Johns Hopkins Mobile App Helps Physicians Identify Common Sleep Disorders
Each year, only a fraction of sleep disorder sufferers are diagnosed and receive the care they need, even if they’re already seeing other doctors, such as a primary care physician.
Experts from the Johns Hopkins Center for Sleep hope to help patients get a better night’s sleep by providing healthcare staff members with a basic educational tool on their smartphones.
Called MySleep101, the mobile learning application offers providers who are not experts in sleep disorders information on how to screen and counsel patients experiencing sleepless nights. Doctors, nurses, and other care providers can access basic information about the seven most common disorders associated with poor sleep quality: restless legs syndrome, hypersomnia, insomnia, sleep apnea, circadian rhythm disorders, parasomnia, and post-traumatic stress disorder.
Neurologists and board-certified sleep physicians Charlene Gamaldo, MD, and Rachel Salas, MD, developed the app with an interdisciplinary team that included experts in graphic design, animation, software development, and behavioral sleep medicine. The goal of the app is to provide critically relevant information in an easily accessible format that appeals to providers who are more likely to use their cellphones and tablets as medical tools.
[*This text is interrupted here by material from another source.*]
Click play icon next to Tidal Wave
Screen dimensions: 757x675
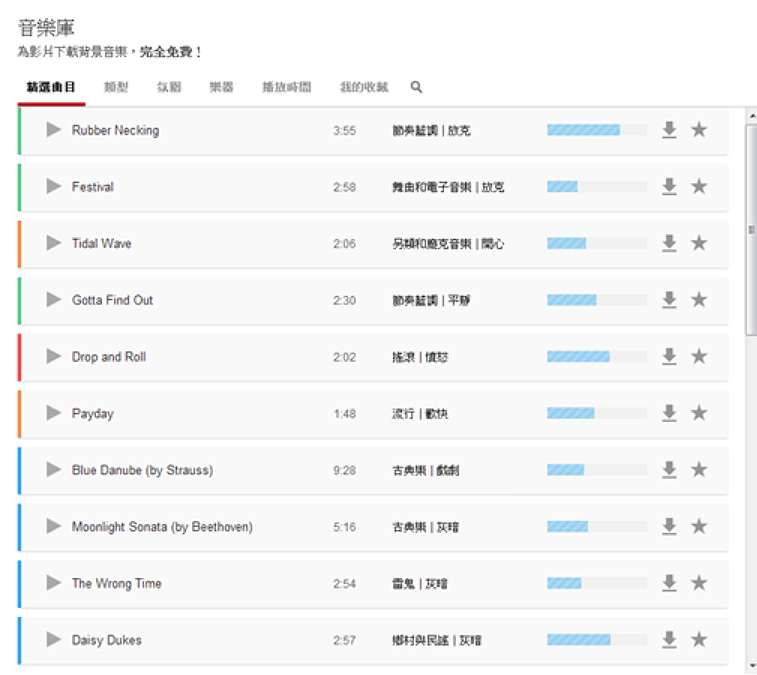click(x=54, y=243)
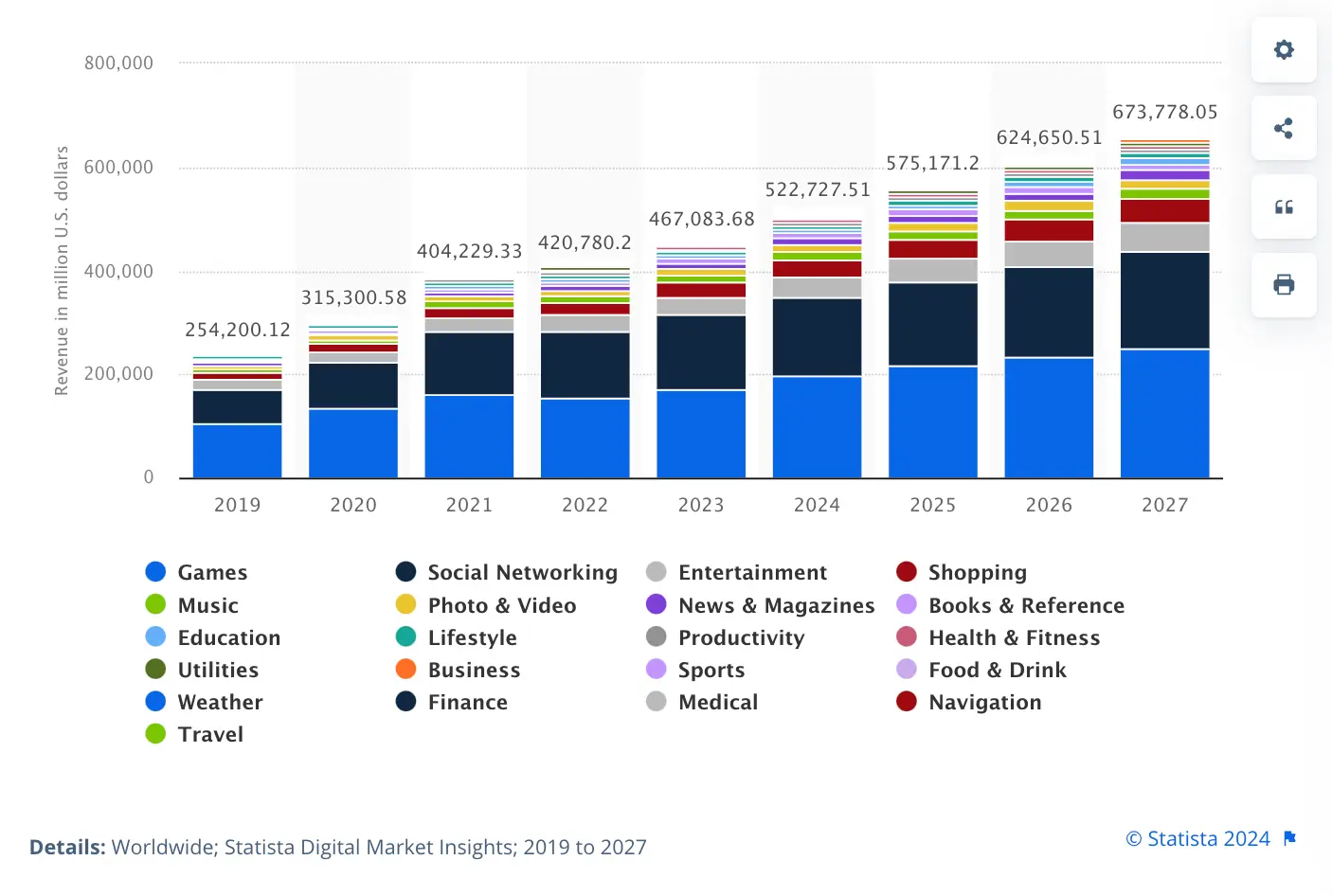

“Not everyone has the time or interest to get certified in sleep medicine,” says Gamaldo, medical director of the Johns Hopkins Center for Sleep, in a release. “Nonetheless, this app can serve as a novel tool that allows all providers to supply important sleep information to patients in a way that is conducive to their work and learning preferences.”
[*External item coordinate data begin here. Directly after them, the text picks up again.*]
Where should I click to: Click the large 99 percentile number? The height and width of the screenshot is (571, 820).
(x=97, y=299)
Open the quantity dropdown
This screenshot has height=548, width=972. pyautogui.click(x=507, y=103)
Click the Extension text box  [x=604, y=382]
The educational tool consists of short video clips that educate healthcare providers and consumers on the basic concepts of sleep and findings from recent scientific research. The lectures, which use the real voices of Gamaldo and Salas, are delivered by avatars of the two doctors. Animated characters communicate essential clinical features, symptoms, and risk factors associated with specific sleep disorders, plus treatment and management strategies physicians can recommend to patients. However, the experts caution, the app is an educational—not diagnostic—tool, and physicians should refer patients with suspected sleep disorder cases to board-certified sleep specialists.
“If you’re hungry or thirsty, your body emits signals to alert you to the problem, though it cannot make you eat,” says Salas. “But if you are tired, your body can force you to sleep, no matter what you are doing. This can present a huge problem for individuals who are behind the wheel of a motor vehicle or who are involved in delicate procedures.”
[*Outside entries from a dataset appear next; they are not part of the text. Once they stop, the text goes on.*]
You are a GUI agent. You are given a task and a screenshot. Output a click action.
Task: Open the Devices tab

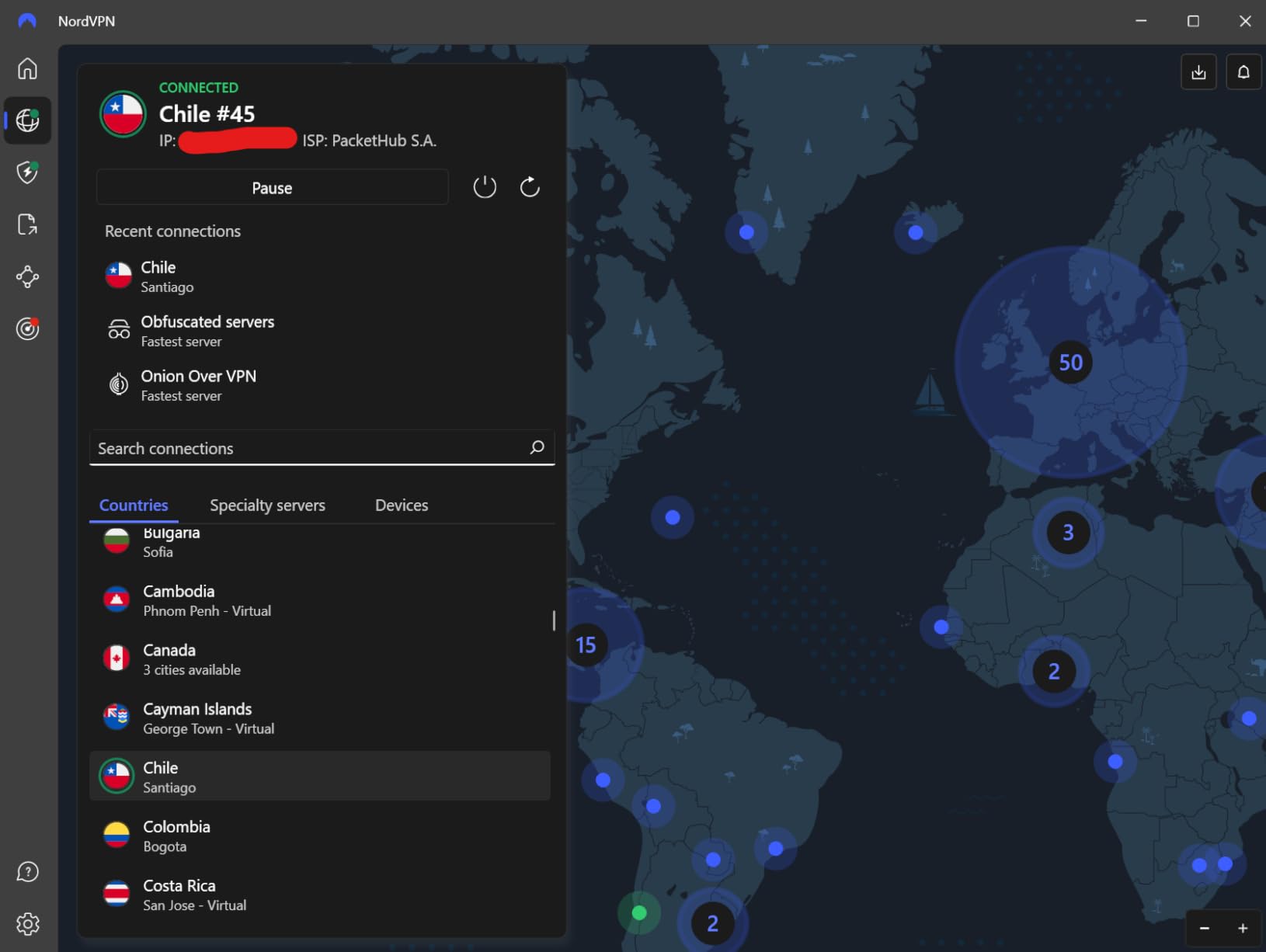[401, 505]
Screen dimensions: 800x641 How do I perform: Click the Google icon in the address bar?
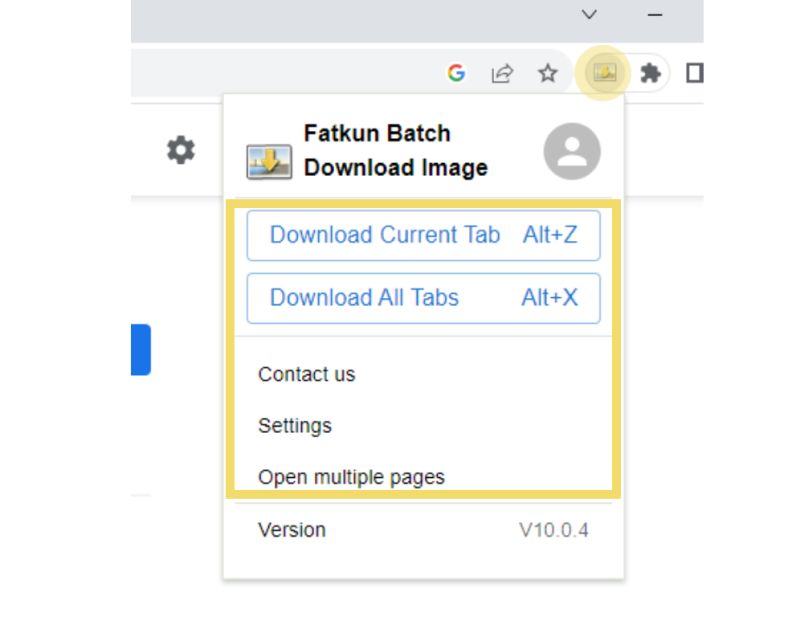456,73
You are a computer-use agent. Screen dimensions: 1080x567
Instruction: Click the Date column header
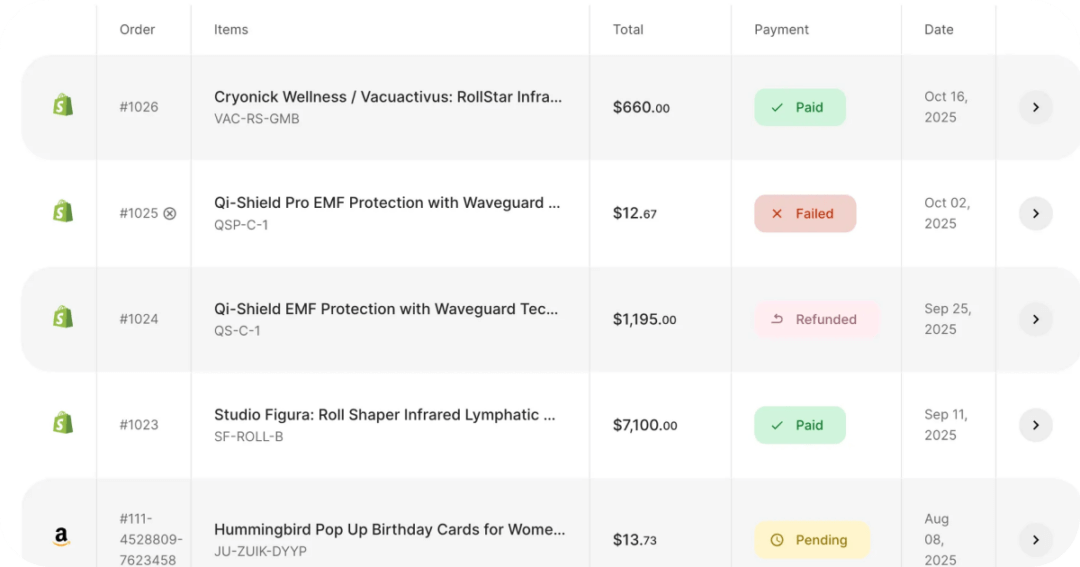[938, 29]
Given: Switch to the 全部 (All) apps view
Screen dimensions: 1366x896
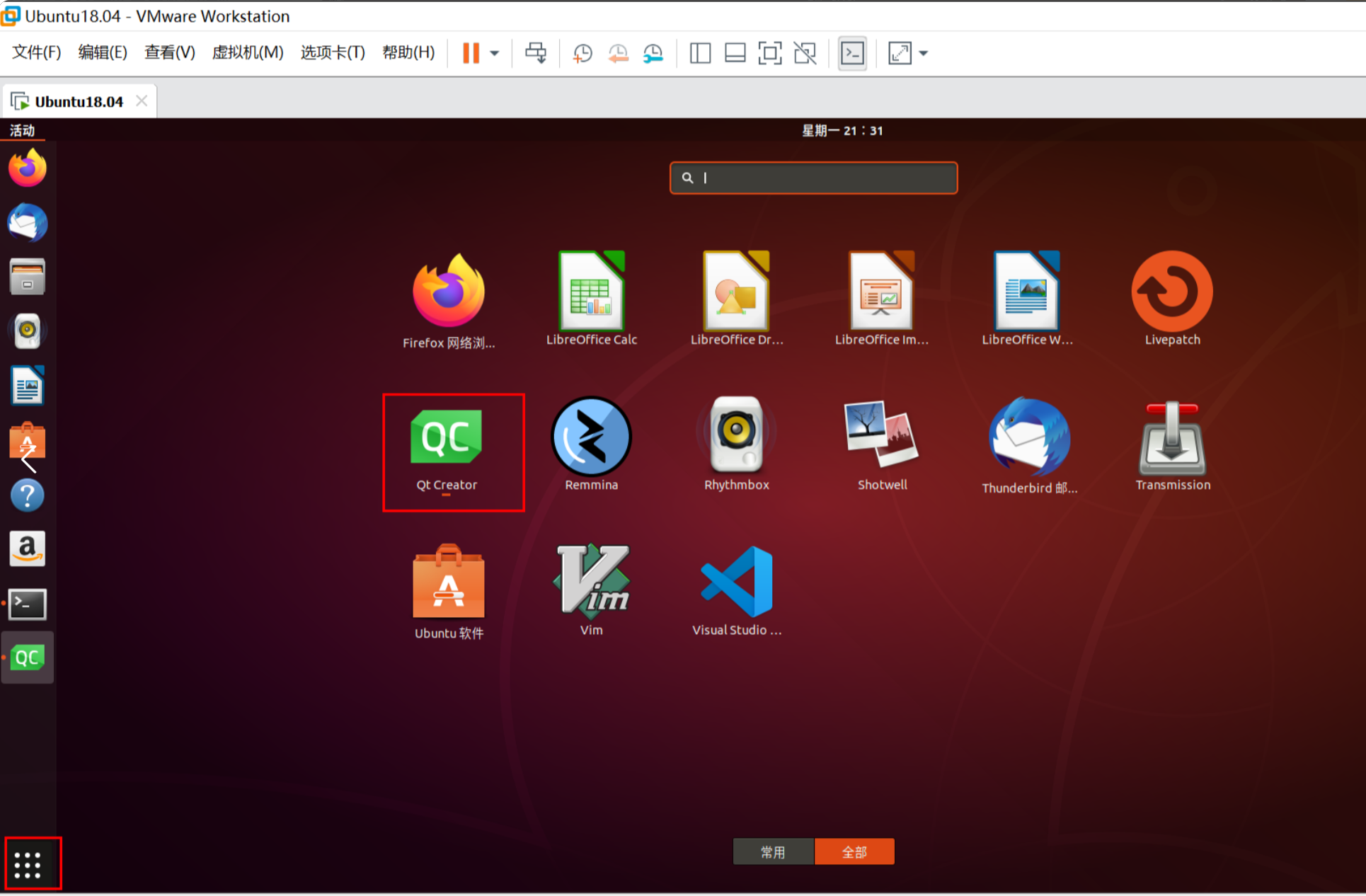Looking at the screenshot, I should point(854,851).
Recommended sleep practices described in the mobile app can improve patients’ health outcomes. Such interventions include putting a standard sleep schedule into practice and turning off electronic devices in the hours prior to bed, in an effort to decrease melatonin triggers due to light emanating from technology screens.
In addition to improving the sleep and overall health of patients, Gamaldo and Salas hope the application will be a tool used by their peers to improve their own sleep habits. Studies suggest that care providers who regularly follow healthy lifestyle practices, such as getting the recommended amount of sleep, are more likely to solicit and counsel their patients on these behaviors.
“We need to make sleep a priority for our patients and ourselves,” says Salas. “Our goal is to educate our colleagues that sleep is important and that it impacts our patients’ quality of life and morbidities.”
The mobile application is offered in the App Store for iOS devices at a cost of $3.99 for individual purchase, and at a discounted bulk rate. A demo of the application, titled MySleep101 Lite, is available for free. Both apps are distributed to the public through the Johns Hopkins Technology Ventures office.